The model explained a modest portion of variability in the outcome, with an R-squared of 0.185 and an adjusted R-squared of 0.182. The minimal difference between these values suggests that the included predictors meaningfully contribute to the model without excessive overfitting. The overall model was statistically significant (F = 62.52, df = 29, 7970, p < 0.001), indicating that the predictors collectively improve the ability to explain mentally unhealthy days.

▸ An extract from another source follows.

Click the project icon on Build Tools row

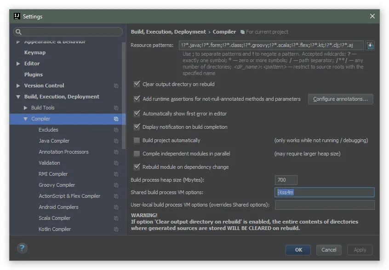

Group-level tests provided additional insight. Chunk tests showed that income and education significantly improved model fit when considered as sets of related categories, even if not every individual category was statistically significant. Similarly, including the interaction between sex and smoking improved the model, confirming that the association between smoking and mental health differs across sexes. Overall, these findings emphasize that mental health is shaped by a combination of behavioral, demographic, and socioeconomic influences, supporting the need for comprehensive and targeted public health approaches.
I used AI assistance (Chat GPT) to help troubleshoot R coding errors, particularly issues with the select() function and formatting regression equations in R Markdown. To verify accuracy, I cross-checked outputs with R results, ensured consistency with lecture materials, and confirmed that interpretations aligned with regression principles discussed in class.